The former Union Stores Building is a heritage listed building located at 41-47 High Street on the corner with Henry Street in the Fremantle West End Heritage area.

Construction of the building commenced in 1895 for prominent local merchant John Wesley Bateman to house his growing hardware business.

Bateman's business had occupied a building at the corner of Mouat Street and Croke Street for the previous 25 years before he decided to build larger premises at the present address. The new building designed by architects, Davis and Wilson, was built at a cost of  £7,000 giving Bateman a more central location and more space.
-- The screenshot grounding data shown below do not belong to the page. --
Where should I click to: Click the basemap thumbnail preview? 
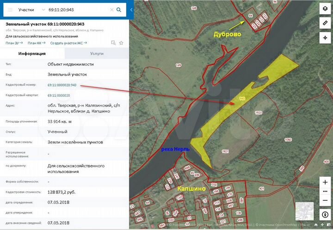coord(304,211)
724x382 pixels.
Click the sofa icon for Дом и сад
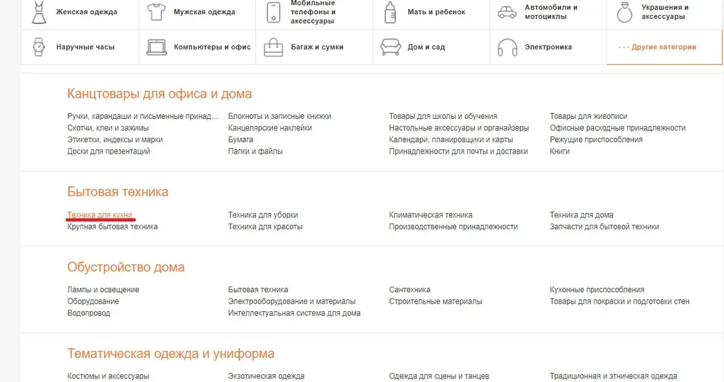390,47
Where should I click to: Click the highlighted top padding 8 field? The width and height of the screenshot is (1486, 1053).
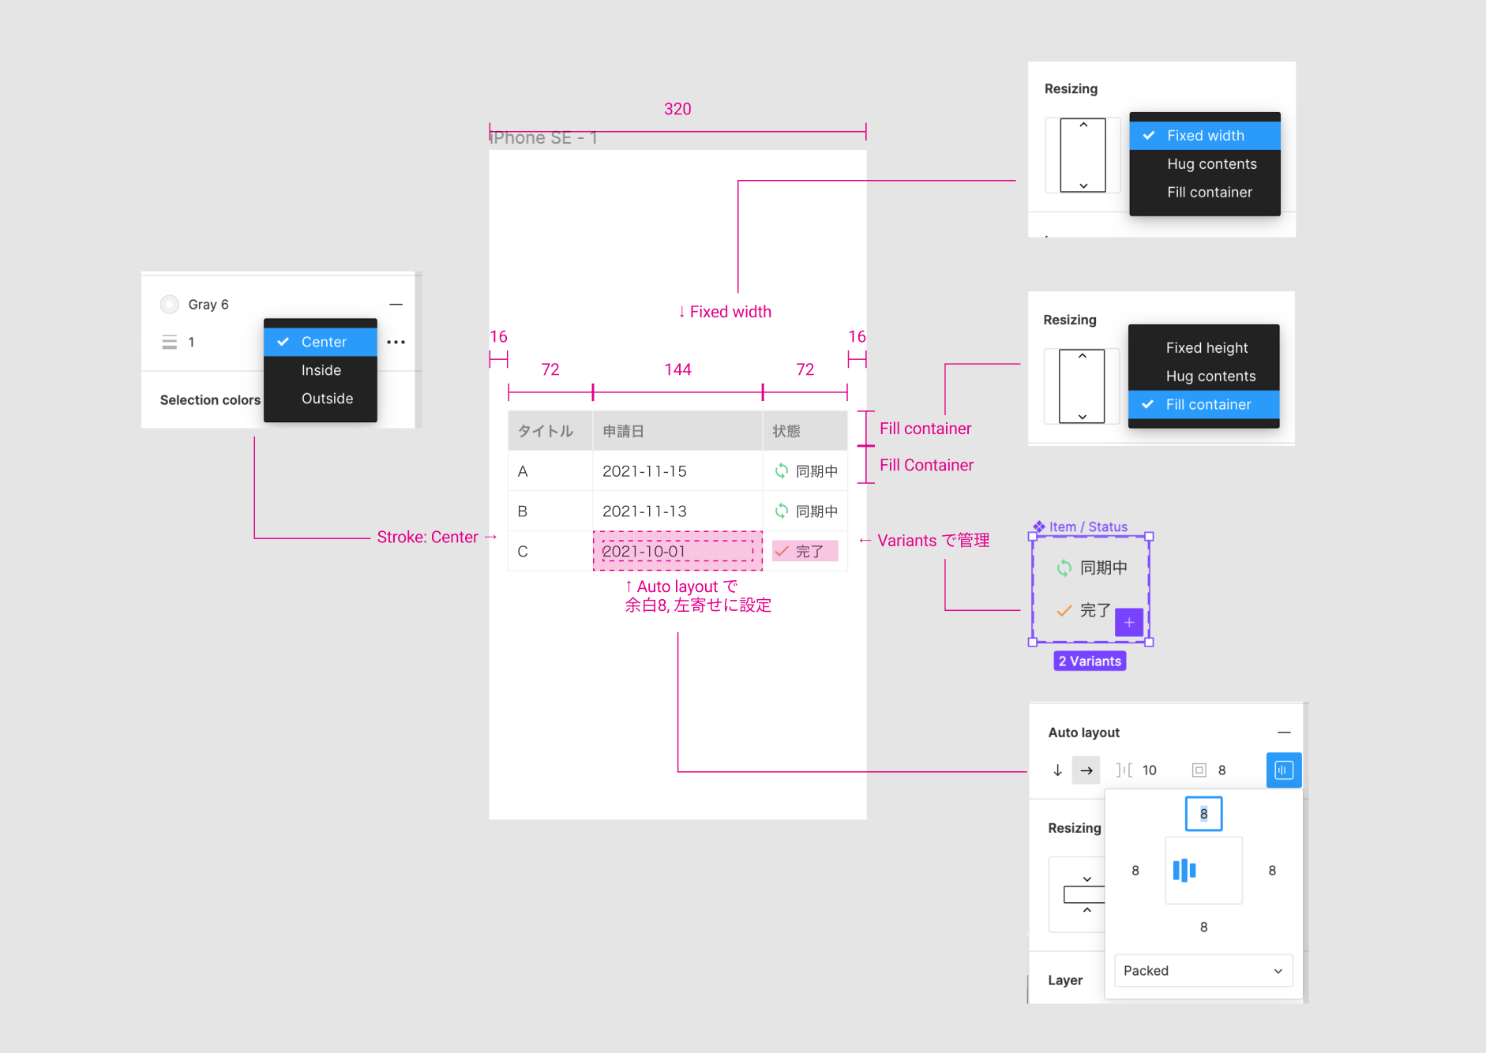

Built in the Federation Free Classical style the two storey building was constructed from brick and stone. The tuck pointed brick facade contains extensive decorative detailing indicative of the original four stores street frontage. On the rood parapet there are alternating segmented arched and triangular pediments separated by stucco corinthian pilasters and featured urns. The corner feature of the facade is an ornate shell pediment. The widely arched windows are spaced alternately with triangular topped casements separated with decorative stucco architraves. The windows hold stained glass in the upper portion of the frame with regular glass panes below. The front of the building has tiled dado of patterned rectangular green and brown glazed tiles. Much of the facade has Queen Anne style architectural elements

The building has  frontage along High Street and a depth of  along Henry Street. It was opened to the public in September 1896 offering hardware, houseware and grocery lines.

In 1898 a fire started in W. J. Beisley's tobacco shop, on the ground floor of the Union Stores building causing about £200 of damage.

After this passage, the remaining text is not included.